I felt the same kind of failure -- lack of nuance, lack of development -- in the "good" guys. Jesse and Cassidy are dangerous motherfuckers, but they seem to view violence as an itch that needs to be scratched, not a last, or even second, reactive resort. At one point they kill a dozen men in a bar because one of them denigrated Laurel & Hardy. Sorry, but that's fucking ridiculous. Especially since Jesse is meant in some ways to be a moral arbiter. He's a preacher, for goodness sake! I get that he's also a "good ol' boy," but that doesn't go far enough for me. In order to show morality, I need some gradual buildup to violence, I need to see him try to reason with people before breaking their fingers, I need to believe that he'd really rather not have to kill yet another yokel, but he will if he really has to. Otherwise he's just a nasty thug, little better than the nasty thugs he's senselessly butchering.

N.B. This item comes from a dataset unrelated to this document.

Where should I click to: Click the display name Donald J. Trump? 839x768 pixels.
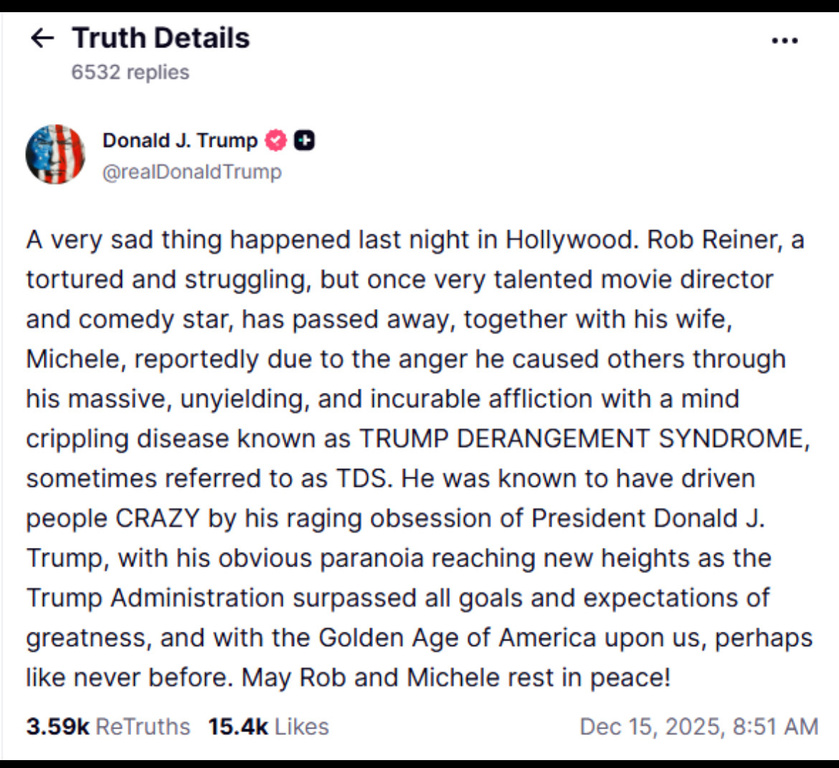coord(180,141)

And now let's talk about the religious stuff. As is maybe clear, I'm a pretty staunch atheist, raised Jewish, and I tend to regard modern religions in the same way I do ancient mythology--as wild stories. Often allegorical stories, sure, but I have none of the religious hangups or residual guilt that so many modern (and especially lapsed) Christians do. So the Catholic guilt aspect of this story didn't affect me the way it likely would have if I were, say, a Catholic. I guess that means I'm missing a significant part of the impact of this story, but it also means I could treat it like a story, without bringing any emotional baggage to it.

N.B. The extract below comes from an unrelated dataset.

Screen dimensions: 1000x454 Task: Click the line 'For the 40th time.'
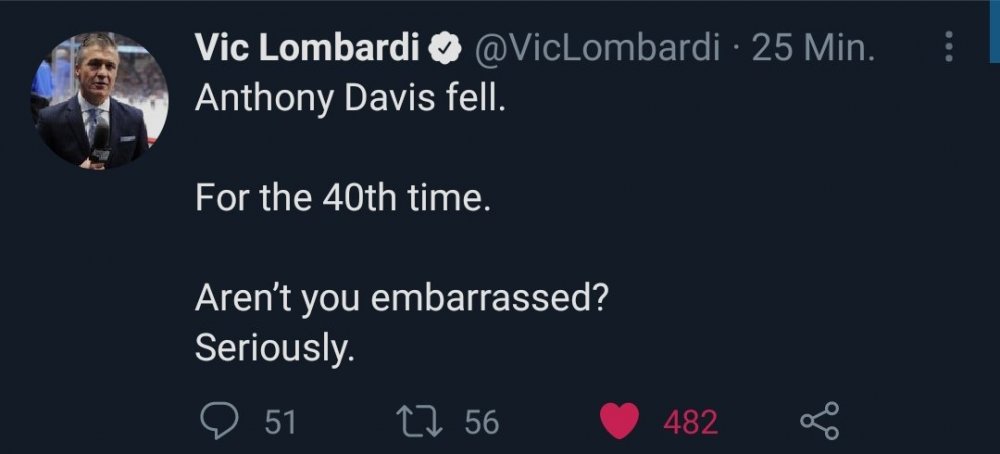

In any case, I'm not saying Preacher was all bad; I did find the plots engaging and the dialogue punchy and believable. The art was of a type, of course, but clearly top-notch, especially the poster-quality chapter openers (which Keith informed me are the original covers of the single issues). The cursing didn't seem nearly as overdone as the violence, and the religious themes were interesting in the same way any fantasy plot would be. But look, in such a massively overcrowded media landscape, when every book I read means at least a hundred others that I never will, this one (well, these two) just didn't do it. Although of course, let's bring it back to the idea that these two books are likely just an intro, a bit of throat-clearing and balance-finding, and most likely if I were to read more of the series, I'd get more and more enmeshed in the story. But I just don't feel like it's a story I particularly care to get enmeshed in. As with all epic fantasy, I'm sure the good guys are going to win, and of course Jesse and Co. will kick a lot of motherfucking ass while doing it, probably up to an including the asses of God, Jesus, and all the angels. I'm sure it'll be an interesting (and very, very bloody) journey to watch them get there, and I hope lots of people enjoy following it. I just won't be one of them.